=== Source data ===
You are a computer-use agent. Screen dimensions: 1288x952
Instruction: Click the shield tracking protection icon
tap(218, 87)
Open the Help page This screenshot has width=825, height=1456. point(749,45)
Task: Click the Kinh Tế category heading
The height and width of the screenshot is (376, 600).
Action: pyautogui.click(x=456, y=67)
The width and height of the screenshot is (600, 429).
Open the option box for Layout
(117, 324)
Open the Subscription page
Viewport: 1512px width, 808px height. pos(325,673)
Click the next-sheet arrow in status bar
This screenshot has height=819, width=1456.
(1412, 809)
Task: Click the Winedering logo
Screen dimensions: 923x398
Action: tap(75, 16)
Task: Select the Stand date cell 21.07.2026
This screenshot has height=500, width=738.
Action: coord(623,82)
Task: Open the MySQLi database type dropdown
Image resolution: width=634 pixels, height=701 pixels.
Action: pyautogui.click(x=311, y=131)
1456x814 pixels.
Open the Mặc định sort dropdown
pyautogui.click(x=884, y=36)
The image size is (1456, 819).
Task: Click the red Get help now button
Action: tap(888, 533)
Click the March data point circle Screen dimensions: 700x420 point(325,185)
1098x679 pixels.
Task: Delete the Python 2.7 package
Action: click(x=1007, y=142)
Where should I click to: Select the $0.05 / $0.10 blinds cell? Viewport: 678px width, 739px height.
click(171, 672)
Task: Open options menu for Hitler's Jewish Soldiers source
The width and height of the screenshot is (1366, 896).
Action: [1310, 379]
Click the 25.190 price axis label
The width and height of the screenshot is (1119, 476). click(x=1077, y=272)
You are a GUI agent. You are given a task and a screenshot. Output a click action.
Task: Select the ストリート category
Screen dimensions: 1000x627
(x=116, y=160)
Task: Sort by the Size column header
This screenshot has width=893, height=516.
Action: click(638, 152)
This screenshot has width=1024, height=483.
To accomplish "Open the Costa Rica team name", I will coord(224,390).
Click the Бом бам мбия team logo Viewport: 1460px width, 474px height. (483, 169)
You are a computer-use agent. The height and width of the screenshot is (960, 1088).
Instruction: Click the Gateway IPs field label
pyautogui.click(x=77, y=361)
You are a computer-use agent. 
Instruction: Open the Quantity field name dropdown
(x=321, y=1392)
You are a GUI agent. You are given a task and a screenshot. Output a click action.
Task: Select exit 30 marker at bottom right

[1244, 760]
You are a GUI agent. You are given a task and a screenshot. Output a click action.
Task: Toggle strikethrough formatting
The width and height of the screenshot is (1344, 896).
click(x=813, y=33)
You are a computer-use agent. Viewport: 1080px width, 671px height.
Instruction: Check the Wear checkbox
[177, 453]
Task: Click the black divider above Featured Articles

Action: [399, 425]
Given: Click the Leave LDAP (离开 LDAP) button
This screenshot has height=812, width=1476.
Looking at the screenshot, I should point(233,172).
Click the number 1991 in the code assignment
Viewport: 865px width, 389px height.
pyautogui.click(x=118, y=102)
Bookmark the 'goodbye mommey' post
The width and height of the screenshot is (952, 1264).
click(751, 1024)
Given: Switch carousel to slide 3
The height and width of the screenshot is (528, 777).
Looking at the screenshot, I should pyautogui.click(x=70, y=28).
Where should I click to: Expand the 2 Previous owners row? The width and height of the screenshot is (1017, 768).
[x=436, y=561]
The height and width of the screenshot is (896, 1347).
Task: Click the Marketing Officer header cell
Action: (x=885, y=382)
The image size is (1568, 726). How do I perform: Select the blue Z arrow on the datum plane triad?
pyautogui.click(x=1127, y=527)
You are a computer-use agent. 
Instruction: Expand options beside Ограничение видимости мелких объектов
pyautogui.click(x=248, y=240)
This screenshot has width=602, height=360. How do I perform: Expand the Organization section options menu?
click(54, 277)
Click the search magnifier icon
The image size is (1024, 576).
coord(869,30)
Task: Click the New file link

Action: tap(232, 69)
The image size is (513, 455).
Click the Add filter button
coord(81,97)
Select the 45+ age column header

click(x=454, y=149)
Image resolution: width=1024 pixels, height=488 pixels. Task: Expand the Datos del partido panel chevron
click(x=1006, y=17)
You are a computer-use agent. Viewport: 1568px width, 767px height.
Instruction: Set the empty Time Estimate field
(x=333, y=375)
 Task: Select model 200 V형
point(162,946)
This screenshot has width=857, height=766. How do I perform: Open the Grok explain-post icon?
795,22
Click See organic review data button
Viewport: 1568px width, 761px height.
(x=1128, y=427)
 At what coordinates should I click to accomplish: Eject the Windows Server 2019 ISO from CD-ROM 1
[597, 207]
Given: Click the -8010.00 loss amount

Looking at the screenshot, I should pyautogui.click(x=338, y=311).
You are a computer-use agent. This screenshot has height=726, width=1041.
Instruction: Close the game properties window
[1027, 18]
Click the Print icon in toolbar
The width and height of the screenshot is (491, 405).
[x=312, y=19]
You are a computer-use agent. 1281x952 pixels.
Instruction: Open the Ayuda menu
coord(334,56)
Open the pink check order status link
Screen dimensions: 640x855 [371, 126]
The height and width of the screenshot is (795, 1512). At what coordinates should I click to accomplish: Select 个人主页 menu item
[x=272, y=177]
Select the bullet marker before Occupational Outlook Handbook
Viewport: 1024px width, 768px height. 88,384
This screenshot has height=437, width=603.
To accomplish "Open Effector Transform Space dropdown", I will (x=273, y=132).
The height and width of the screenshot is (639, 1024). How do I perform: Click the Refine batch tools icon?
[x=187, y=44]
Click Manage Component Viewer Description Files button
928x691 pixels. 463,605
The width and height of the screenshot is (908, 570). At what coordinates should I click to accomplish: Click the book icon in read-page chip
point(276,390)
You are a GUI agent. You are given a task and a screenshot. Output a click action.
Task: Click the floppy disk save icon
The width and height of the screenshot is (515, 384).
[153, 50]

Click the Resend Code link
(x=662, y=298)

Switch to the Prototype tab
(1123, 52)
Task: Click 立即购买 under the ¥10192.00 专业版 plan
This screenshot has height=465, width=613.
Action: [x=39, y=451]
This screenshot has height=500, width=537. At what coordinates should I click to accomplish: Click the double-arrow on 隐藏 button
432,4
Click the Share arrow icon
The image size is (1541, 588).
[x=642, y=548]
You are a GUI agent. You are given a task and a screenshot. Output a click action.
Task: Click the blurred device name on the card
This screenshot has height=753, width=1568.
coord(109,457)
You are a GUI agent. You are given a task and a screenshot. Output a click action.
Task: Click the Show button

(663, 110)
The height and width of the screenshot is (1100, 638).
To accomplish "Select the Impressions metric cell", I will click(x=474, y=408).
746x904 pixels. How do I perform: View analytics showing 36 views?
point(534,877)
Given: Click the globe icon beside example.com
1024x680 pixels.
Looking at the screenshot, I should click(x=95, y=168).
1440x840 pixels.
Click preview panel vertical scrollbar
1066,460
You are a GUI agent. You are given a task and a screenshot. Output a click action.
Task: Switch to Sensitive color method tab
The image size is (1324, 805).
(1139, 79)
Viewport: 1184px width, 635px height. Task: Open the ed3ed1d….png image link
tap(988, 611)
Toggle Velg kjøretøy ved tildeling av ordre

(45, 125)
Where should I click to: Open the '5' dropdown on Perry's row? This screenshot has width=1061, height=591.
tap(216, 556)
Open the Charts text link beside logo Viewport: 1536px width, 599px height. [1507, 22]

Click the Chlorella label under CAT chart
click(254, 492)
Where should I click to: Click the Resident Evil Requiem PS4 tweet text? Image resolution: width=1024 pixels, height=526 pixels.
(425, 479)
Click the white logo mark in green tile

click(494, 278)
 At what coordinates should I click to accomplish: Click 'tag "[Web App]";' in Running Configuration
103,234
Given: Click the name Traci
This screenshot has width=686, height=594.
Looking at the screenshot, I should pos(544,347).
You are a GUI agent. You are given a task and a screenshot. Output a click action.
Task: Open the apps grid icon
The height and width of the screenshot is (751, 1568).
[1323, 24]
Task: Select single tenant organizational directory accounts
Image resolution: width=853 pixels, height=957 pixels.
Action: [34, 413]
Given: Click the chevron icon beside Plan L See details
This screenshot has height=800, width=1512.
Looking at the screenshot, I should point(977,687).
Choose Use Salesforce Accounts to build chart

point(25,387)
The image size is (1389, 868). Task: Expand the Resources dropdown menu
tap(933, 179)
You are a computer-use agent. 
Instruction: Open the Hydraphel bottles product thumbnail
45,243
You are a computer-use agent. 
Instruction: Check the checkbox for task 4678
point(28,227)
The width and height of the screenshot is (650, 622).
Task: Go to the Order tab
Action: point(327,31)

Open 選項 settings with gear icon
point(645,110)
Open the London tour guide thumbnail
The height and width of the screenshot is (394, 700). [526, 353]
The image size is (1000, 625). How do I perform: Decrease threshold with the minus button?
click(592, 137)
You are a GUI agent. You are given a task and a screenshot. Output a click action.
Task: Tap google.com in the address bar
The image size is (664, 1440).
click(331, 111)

=== What is needed ===
Which lines contain "category"? Copy each of them from the listing.

=== Expected answer ===
Task: Click the Kinh Tế category heading
Task: Select the ストリート category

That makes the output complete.